Cisco Data Virtualization Query Processing Engine

  • Plan Generation and Optimization Phase – The plan generator and cost-based optimizer are responsible for producing one or more plans for each query. Based on rules and dynamic cost functions, the optimal plan is automatically selected. The cost function measures the time and computing effort required to execute each element of the query plan. Cost information comes from a service that pulls data from the repository about each data source in the query as well as other environmental information during plan-generation. For each data source, capabilities that are factored into plans include indexes, join support, and cardinality estimates. The plan generator also compensates for the fact that each data source might have different capabilities that need to be normalized across the distributed and disparate data sources to successfully resolve the query.

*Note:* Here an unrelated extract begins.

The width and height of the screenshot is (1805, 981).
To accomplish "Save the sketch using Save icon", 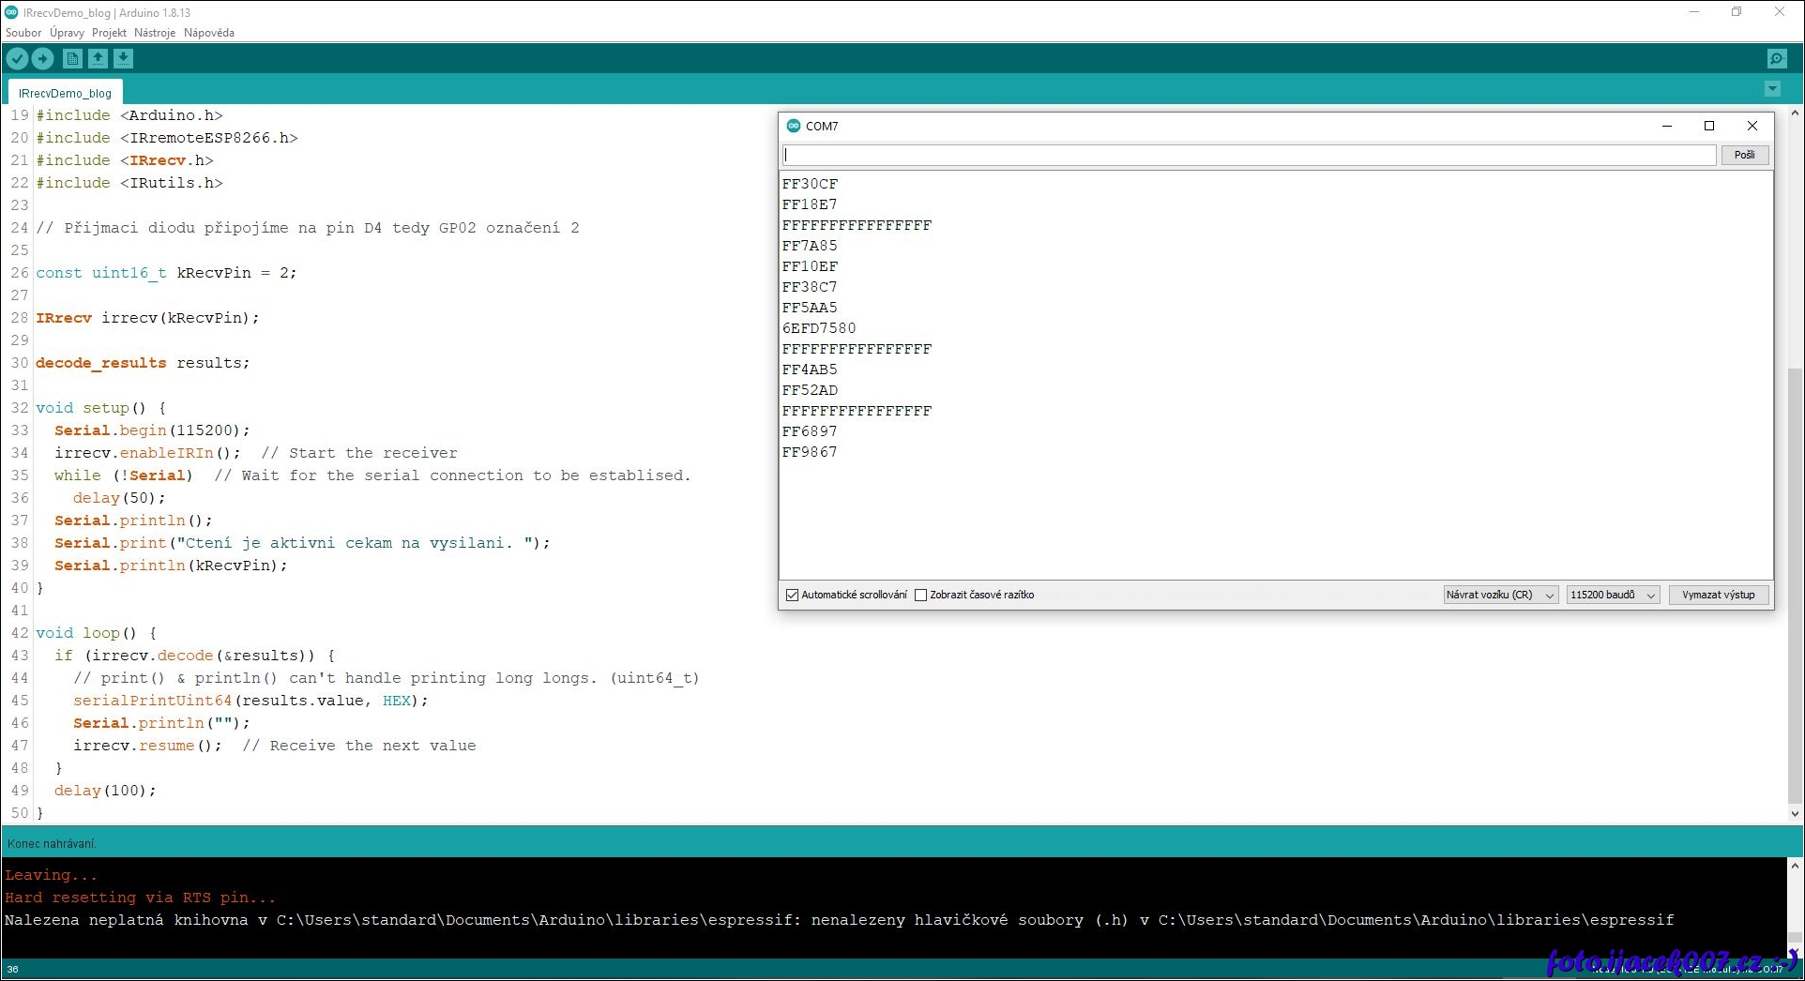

It’s important to note that the cost-based optimizer can work with data sources with limited metadata (e.g., a Web service) as well as systems that have a significant volume of metadata (e.g., Oracle). Also, during plan generation, the server employs non-blocking join algorithms that use both memory-based and memory-disk algorithms to manage large result sets, and that have underlying data source awareness for pushing joins and predicates to underlying sources for execution..
  • Query Execution Phase – Proprietary algorithms enable CIS to stream results from massively complex queries while the user query is still running. This lets applications begin consuming data from the server before the query completes execution, and results in substantial performance gains. Queries are decomposed and executed in the target data sources, and the streaming results are assembled and pipelined directly to the user’s client software. The parallel multi-threaded architecture of the server is truly exploited in this module where there are multiple queries with different run times across multiple data sources all required to resolve a single CIS query. The execution engine also does dynamic plan re-writing based on actual results found at run time.
  • Query Plan Enhancement Phase – An out-of-the-box installation of the Cisco Data Virtualization Platform will do a very good job of optimizing queries. However you can also enhance these query plans to improve its optimization results. During plan generation and execution, extensive statistics are collected and logged for use in a powerful query plan visualization tool found within the CIS Studio. CIS developers use these insights to learn about the cardinality and distribution of data in the data source’s tables, which in turn allows query optimization to make better decisions about join algorithms and ordering. Join options let you manually specify some of the run-time behaviors of the join instead of letting query optimization automatically determine the behavior. For example, you can select the actual algorithm with which the join will be processed. Query hints can be included to help query optimization do its job. For example, you can provide the expected cardinality of either or both sides of a join. All available query hints are outlined and explained in the Cisco Information Server Reference Manual.